Mathematics > Optimization and Control
[Submitted on 24 May 2023 (v1), last revised 28 Jul 2024 (this version, v3)]
Title:Time-Varying Convex Optimization: A Contraction and Equilibrium Tracking Approach
View PDF HTML (experimental)Abstract:In this article, we provide a novel and broadly-applicable contraction-theoretic approach to continuous-time time-varying convex optimization.

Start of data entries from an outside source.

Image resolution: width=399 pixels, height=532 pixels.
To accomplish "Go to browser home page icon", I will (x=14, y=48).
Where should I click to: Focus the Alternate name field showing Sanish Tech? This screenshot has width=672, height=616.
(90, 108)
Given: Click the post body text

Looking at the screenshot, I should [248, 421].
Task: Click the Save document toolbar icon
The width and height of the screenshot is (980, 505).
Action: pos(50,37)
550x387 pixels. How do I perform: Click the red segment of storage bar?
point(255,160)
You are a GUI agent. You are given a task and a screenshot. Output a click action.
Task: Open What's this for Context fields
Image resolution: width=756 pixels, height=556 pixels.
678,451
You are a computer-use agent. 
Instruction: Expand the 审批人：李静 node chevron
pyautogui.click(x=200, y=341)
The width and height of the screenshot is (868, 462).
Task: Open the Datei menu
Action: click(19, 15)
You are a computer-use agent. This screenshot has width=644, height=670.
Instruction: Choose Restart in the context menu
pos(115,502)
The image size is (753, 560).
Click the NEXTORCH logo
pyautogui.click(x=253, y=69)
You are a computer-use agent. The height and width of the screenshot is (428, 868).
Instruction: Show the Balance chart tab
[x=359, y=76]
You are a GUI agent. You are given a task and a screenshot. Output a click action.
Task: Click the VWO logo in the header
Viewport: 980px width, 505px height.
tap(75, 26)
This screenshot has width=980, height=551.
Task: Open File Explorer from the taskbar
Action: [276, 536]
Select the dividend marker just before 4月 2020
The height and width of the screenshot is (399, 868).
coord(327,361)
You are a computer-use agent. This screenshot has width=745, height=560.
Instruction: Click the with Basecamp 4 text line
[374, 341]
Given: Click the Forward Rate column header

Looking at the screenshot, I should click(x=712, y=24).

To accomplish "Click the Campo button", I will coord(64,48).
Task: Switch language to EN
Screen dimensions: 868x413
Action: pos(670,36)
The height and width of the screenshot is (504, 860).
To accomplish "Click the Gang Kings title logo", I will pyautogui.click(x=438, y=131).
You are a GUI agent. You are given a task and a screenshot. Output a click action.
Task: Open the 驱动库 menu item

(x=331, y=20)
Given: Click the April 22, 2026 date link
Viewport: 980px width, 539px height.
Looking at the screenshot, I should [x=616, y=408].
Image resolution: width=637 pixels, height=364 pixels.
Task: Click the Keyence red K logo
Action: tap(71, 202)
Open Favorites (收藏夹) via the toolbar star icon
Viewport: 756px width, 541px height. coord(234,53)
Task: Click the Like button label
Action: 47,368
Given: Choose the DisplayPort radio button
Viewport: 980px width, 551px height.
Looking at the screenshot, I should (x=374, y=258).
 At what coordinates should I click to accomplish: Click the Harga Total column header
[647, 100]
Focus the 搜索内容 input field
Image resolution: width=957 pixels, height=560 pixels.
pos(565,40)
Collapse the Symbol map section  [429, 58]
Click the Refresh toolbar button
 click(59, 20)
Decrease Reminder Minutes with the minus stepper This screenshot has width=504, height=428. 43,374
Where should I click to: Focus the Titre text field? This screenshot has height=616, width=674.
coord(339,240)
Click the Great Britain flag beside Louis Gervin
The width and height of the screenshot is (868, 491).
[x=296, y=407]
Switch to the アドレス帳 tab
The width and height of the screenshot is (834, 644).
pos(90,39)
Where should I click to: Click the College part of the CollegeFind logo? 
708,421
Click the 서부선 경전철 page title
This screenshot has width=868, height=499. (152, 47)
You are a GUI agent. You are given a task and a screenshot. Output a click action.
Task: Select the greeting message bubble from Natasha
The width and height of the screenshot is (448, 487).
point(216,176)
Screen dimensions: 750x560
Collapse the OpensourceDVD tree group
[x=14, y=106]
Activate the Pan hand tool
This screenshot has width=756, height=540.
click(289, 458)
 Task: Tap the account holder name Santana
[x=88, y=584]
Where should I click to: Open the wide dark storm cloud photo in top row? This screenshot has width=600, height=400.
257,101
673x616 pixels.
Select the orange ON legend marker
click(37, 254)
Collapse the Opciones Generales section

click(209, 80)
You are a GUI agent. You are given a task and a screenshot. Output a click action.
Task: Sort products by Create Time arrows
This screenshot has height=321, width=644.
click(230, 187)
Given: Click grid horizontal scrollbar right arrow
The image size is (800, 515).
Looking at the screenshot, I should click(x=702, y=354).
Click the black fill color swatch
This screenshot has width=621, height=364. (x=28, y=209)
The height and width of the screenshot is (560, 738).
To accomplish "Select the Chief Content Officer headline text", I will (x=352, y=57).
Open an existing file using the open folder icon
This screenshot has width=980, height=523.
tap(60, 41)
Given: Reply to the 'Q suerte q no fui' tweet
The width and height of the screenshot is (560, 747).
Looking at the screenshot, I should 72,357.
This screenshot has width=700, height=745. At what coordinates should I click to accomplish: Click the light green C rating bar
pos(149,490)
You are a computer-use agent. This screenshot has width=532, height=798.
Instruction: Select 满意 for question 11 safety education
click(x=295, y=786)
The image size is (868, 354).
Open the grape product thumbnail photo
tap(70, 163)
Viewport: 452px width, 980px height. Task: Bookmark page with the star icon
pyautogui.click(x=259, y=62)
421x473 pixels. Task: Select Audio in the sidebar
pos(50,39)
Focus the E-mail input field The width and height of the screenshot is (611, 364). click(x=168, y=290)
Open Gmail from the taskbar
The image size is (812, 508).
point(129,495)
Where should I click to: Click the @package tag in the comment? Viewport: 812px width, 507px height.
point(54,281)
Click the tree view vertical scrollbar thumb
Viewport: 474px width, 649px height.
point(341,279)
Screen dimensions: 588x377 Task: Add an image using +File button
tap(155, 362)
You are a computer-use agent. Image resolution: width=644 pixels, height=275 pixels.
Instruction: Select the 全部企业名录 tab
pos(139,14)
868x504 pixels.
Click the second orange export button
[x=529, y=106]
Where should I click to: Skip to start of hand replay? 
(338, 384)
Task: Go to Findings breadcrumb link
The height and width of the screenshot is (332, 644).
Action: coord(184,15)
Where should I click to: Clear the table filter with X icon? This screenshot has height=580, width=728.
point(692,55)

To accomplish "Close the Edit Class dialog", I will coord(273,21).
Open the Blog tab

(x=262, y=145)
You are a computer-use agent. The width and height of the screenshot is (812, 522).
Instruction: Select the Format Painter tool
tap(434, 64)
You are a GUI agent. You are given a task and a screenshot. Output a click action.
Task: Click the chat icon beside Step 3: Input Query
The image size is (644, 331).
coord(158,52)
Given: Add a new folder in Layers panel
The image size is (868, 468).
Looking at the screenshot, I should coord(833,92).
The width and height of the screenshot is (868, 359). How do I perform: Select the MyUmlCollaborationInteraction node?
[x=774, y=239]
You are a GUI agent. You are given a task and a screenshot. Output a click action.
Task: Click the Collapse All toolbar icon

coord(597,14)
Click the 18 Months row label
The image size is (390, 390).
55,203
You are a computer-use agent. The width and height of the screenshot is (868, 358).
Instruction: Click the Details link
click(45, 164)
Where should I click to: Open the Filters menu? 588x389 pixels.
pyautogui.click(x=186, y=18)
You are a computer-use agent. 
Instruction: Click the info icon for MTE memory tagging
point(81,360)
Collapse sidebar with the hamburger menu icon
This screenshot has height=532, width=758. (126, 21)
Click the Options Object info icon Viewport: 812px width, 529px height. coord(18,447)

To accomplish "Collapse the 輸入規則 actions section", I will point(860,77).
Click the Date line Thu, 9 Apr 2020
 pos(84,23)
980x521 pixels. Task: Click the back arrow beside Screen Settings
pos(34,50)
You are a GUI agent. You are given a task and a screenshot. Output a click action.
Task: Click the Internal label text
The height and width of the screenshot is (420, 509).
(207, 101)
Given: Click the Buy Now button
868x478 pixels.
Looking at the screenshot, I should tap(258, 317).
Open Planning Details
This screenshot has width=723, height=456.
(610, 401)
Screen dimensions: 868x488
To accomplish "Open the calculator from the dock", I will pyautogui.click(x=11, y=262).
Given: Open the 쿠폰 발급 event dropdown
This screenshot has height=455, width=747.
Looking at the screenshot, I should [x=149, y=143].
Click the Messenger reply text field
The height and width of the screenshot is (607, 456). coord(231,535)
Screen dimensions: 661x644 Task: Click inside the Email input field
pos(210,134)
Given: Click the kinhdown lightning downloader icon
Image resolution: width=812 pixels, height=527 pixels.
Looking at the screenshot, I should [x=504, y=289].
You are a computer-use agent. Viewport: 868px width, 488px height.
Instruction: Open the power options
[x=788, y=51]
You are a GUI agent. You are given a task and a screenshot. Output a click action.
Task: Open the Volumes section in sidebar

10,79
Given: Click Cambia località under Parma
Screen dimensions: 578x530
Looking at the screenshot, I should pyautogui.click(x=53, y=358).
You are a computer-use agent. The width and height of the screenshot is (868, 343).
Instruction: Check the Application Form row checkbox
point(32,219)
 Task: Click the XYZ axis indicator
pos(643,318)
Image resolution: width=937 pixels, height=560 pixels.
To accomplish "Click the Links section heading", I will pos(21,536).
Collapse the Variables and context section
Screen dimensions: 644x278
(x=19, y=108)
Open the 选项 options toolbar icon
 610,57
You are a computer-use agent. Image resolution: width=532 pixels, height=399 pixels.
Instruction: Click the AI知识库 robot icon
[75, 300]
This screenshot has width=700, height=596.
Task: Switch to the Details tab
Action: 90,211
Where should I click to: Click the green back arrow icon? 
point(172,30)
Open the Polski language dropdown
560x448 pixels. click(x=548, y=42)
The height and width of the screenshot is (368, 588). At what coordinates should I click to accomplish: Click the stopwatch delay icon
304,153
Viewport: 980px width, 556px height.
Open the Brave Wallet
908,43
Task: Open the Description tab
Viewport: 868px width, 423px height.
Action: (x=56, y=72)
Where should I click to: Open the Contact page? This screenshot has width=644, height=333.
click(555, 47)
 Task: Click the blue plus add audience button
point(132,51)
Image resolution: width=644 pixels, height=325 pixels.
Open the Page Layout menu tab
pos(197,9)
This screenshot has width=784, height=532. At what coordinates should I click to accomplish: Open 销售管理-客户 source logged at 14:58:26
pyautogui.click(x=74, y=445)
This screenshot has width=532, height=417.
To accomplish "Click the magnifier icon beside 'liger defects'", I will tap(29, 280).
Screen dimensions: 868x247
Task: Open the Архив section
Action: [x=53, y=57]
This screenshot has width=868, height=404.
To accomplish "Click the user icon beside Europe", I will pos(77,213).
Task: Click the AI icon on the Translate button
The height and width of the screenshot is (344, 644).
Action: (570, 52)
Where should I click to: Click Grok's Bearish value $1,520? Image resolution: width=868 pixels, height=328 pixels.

For any parameter-dependent contracting dynamics, we show that the tracking error is asymptotically proportional to the rate of change of the parameter with proportionality constant upper bounded by Lipschitz constant in which the parameter appears divided by the contraction rate of the dynamics squared. We additionally establish that any parameter-dependent contracting dynamics can be augmented with a feedforward prediction term to ensure that the tracking error converges to zero exponentially quickly. To apply these results to time-varying convex optimization problems, we establish the strong infinitesimal contractivity of dynamics solving three canonical problems, namely monotone inclusions, linear equality-constrained problems, and composite minimization problems. For each of these problems, we prove the sharpest-known rates of contraction and provide explicit tracking error bounds between solution trajectories and minimizing trajectories. We validate our theoretical results on three numerical examples including an application to control-barrier function based controller design.
Submission history
From: Alexander Davydov [view email][v1] Wed, 24 May 2023 22:06:37 UTC (978 KB)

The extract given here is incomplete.